Goal of the exercise: Before copying, set aside the pictures; then restate exactly the lines from the one with "Given: Open Said Achmiz's user profile" through the last line of the records.
START Data
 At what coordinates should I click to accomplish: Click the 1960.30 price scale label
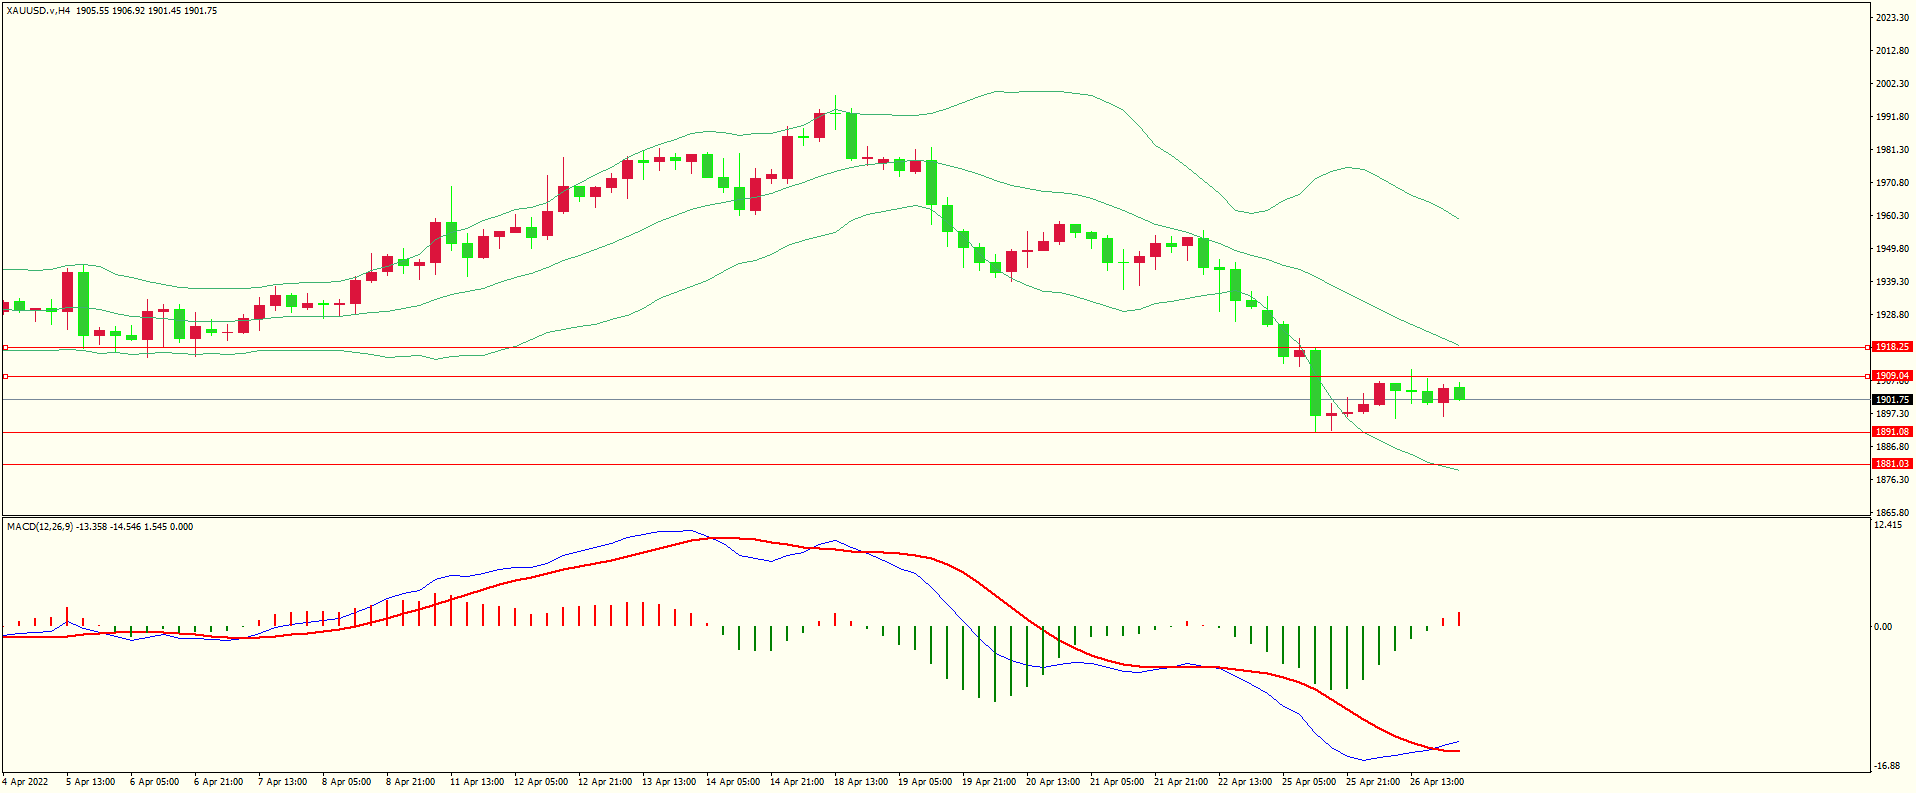pyautogui.click(x=1891, y=216)
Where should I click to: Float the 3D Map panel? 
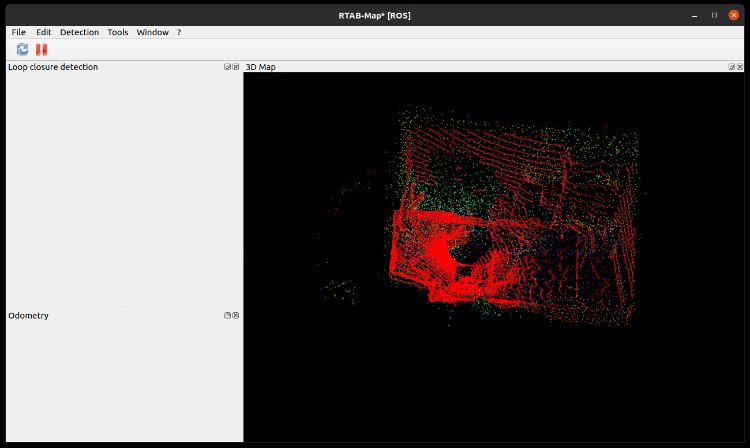732,67
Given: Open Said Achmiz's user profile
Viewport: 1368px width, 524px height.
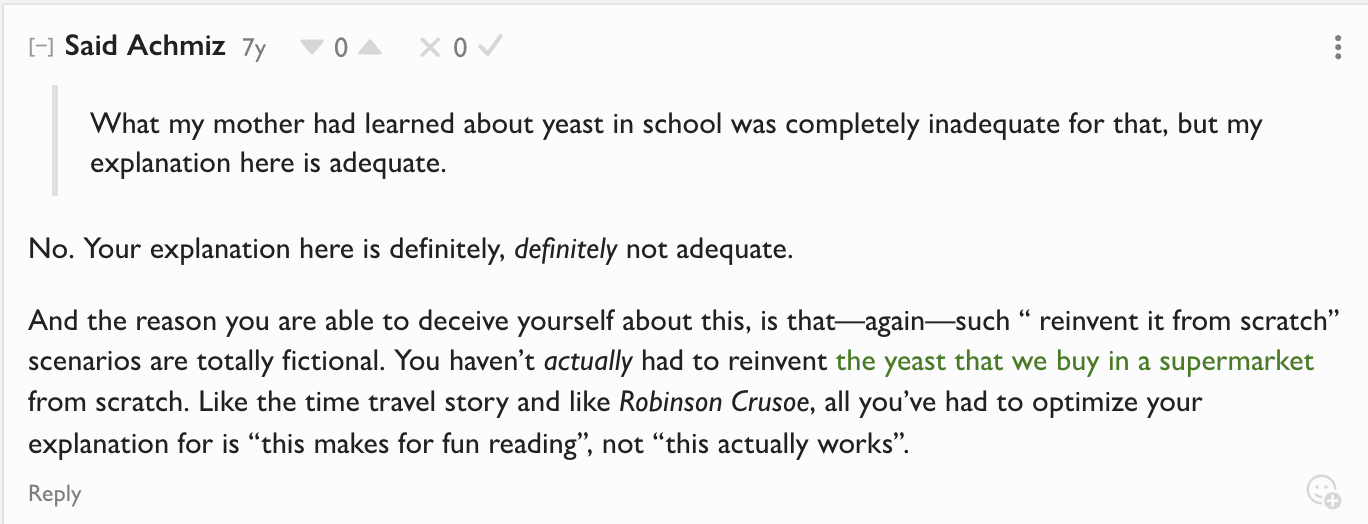Looking at the screenshot, I should click(145, 46).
END Data
Task response:
Given: Open Said Achmiz's user profile
Viewport: 1368px width, 524px height.
Looking at the screenshot, I should click(145, 46).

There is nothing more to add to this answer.